I remember that moment very well because it all happened within one day. We wanted to launch a service (which failed) and could not afford to sponsor a conference. As we were thinking about that over breakfast, my partners said, “We could just host our own conference and then we would be the main sponsor. How hard could it be?

Before lunch, I had a list of eight names and after lunch, we registered ‘The Next Web’. I think we announced our conference the next day. One of the first speakers at our first conference was Michael Arrington, the founder of Techcrunch. At the time, he had 40,000 RSS subscribers.

At our event, he told us he was inspired by what we had done and that an event combined with a blog made sense.

Two years later he invited us to his event. We sat in the audience and concluded that he was right. Then we figured ‘we have a successful conference, but not a blog yet, maybe we should start a blog too?’ and so we did.

The first year we had just one full-time blogger and I blogged a lot too. We never raised funding and just invested everything we made on ads and the conferences right back into hiring more people.

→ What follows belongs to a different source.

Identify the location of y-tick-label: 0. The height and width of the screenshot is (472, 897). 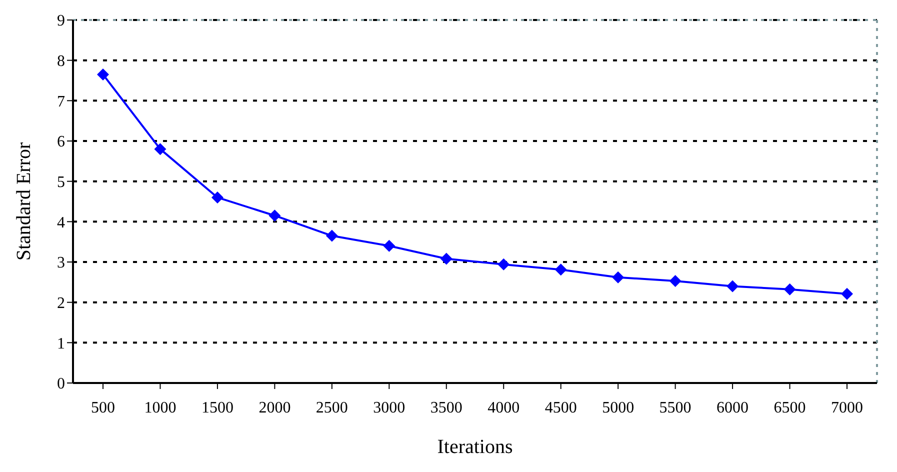
(61, 384).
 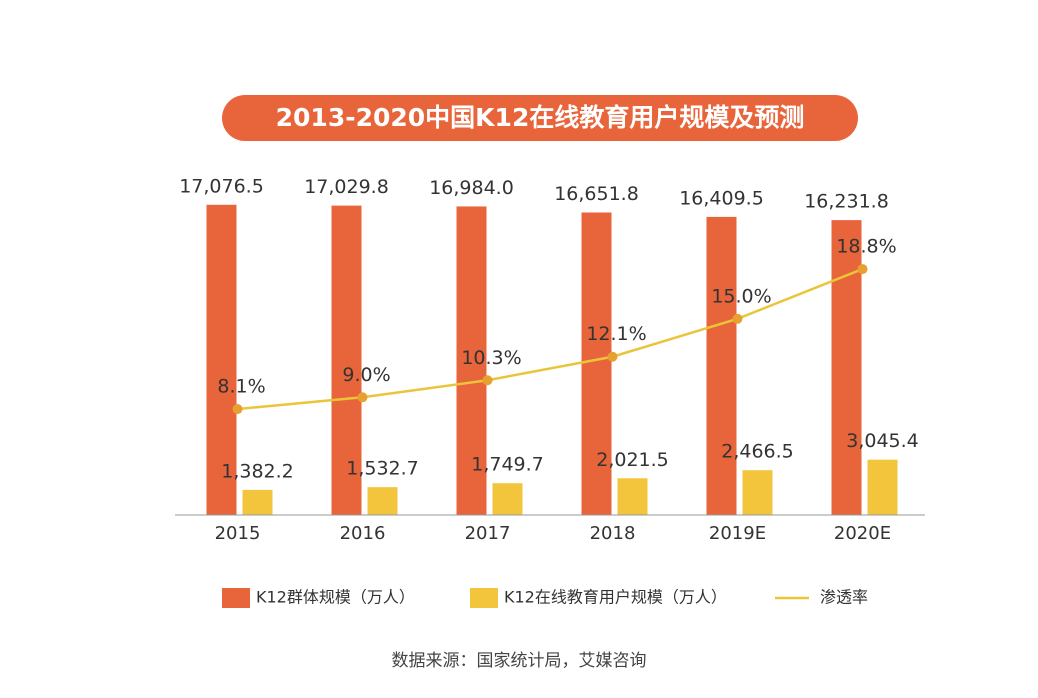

Can you tell me a little about the way it works for example do you commission contributors to cover, re-cover and cover stories again, with each person adding something to the last person’s coverage of a story?

What I am getting at is that in these days of instant communication and 24- hour news channels, it is actually easier to miss information so the better information you publish, the more readers you will attract.

We have full-time bloggers all over the world who take turns in finding news and reporting on it. It can be exhaustive just looking at the backchannel seeing on how many stories people are working and how fast stories are discarded because they suddenly seem old, which means older than 10 minutes.
Can you tell me a little about The Next Web labs? Are there brand new features you are working on that you could share with us?
The goal of the lab is to build new services for the blog but also to try out new concepts that we think are worth trying. For the blog, we have built a service called Spread. Us that makes it easier for readers to ‘spread’ breaking news via their social channels. But we also have the biggest statistics provider for Twitter at

I’ve also introduced TNW Magazine which is our new iPad magazine and I’m currently looking into all digital book publishing in a project called TNW Books. My hope is that one day we will have a hundred projects and several companies all working together.

A few years ago, there was a succession of stories in the US media that deaths of bloggers were connected in some way to their life style of stress, sleep disturbance and exhaustion.

Few ‘dead tree’ journalists die from job-related factors; drink perhaps, a smack in the mouth possibly, but not stress. From your perspective, do you think blogging is any more stressful than print media?

The reports of my death are greatly exaggerated. I think those stories applied to entrepreneurs more than to bloggers, although these people happened to be both. It is true that technology business blogging is stressful and very time consuming.

But I also think it is safe, comfortable and flexible as you can work from anywhere and on whatever you want. I never heard someone have a burn-out or get sick because they were blogging for us. I do know stories of people who have tried it and gave up within a month because they found out that blogging is a lot more work than thought.

What would you tell someone who wanted to start their own company?
Start today. Too many people have too many excuses not to get started. They blame the economy, a lack of ideas or something else. All of that is an excuse not to begin something.

It is similar to people who one day want to write a book. If you have something that deserves to be written, it will write itself and you will do it on the back of a business card if you have to. You will not become an entrepreneur while waiting for the right opportunity working at a big company. So stop finding excuses and get started.